— EXERCISE OBJECTIVE —
In the records below, the relevant part opens with the line containing "Screen dimensions: 1088x674" and closes with the line containing "the back arrow"; print that part exactly and only, without its pictures.

— INPUT RECORDS —

········

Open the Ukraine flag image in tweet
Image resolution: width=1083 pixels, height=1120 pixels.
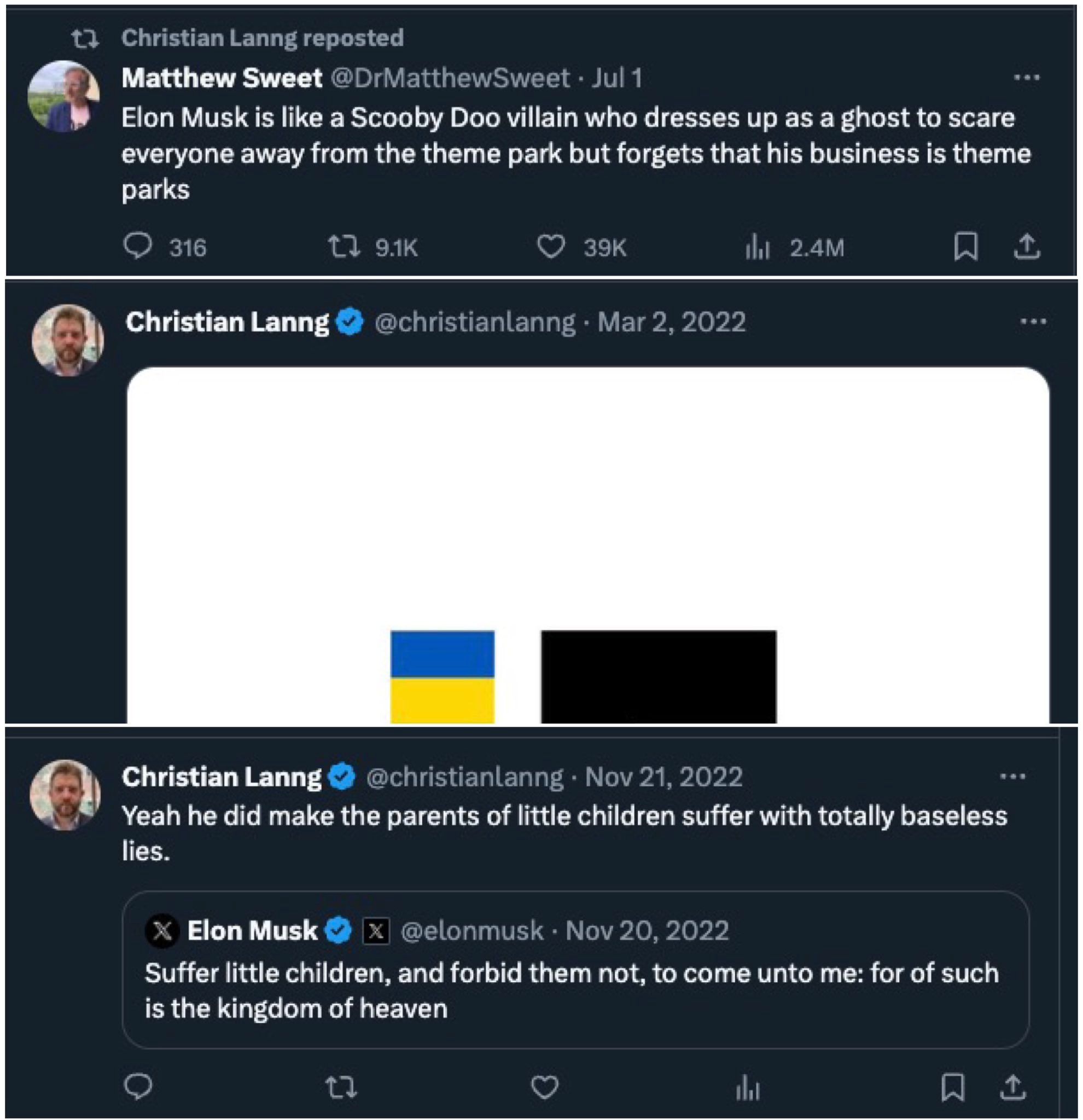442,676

········

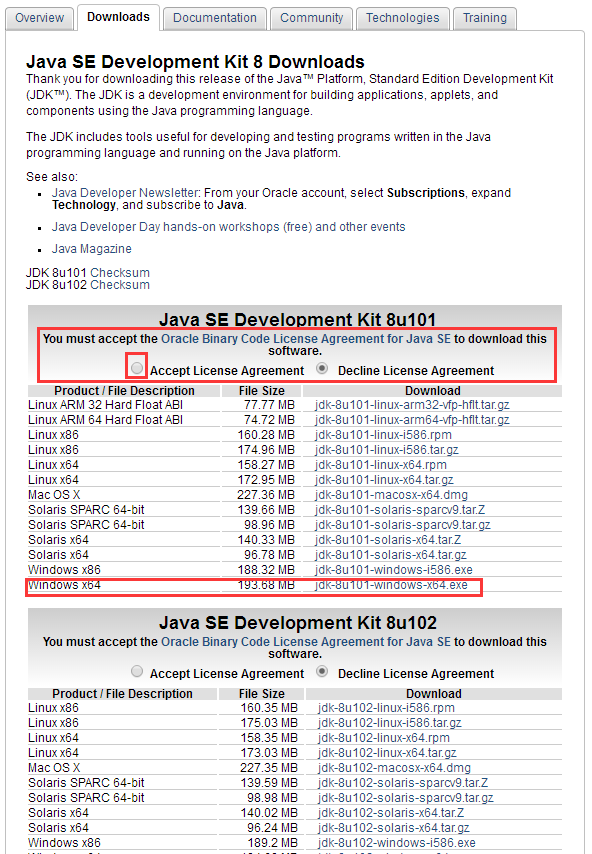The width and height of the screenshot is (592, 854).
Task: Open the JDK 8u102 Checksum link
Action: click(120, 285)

········

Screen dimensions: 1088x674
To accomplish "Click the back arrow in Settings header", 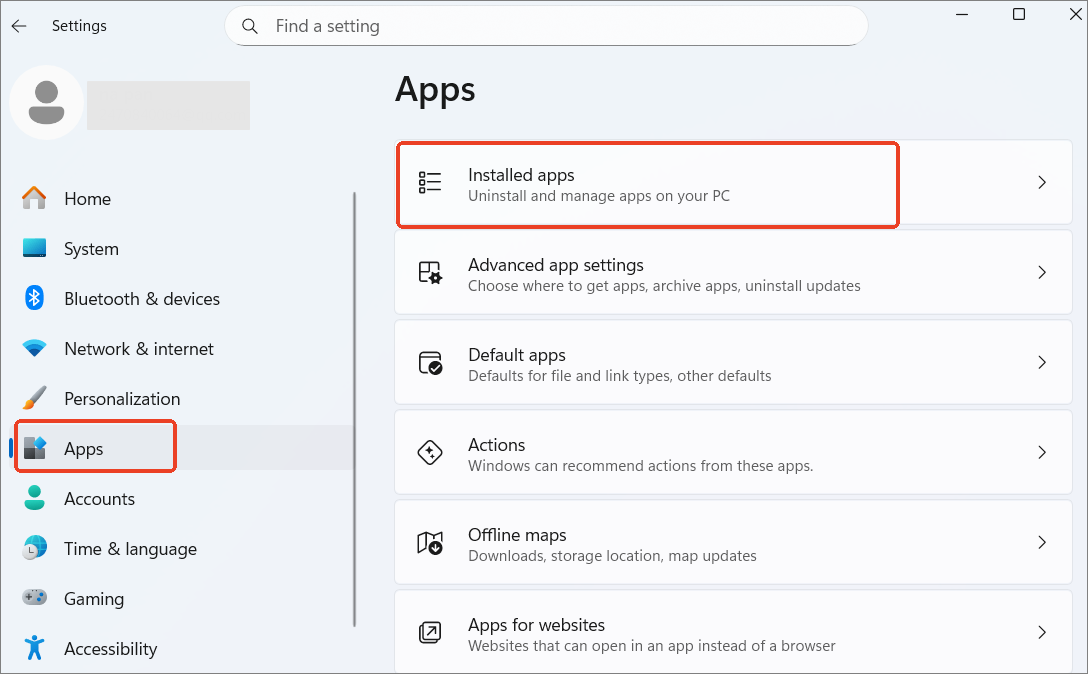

········

— WRITTEN RESPONSE —
Screen dimensions: 1088x674
To accomplish "Click the back arrow in Settings header", 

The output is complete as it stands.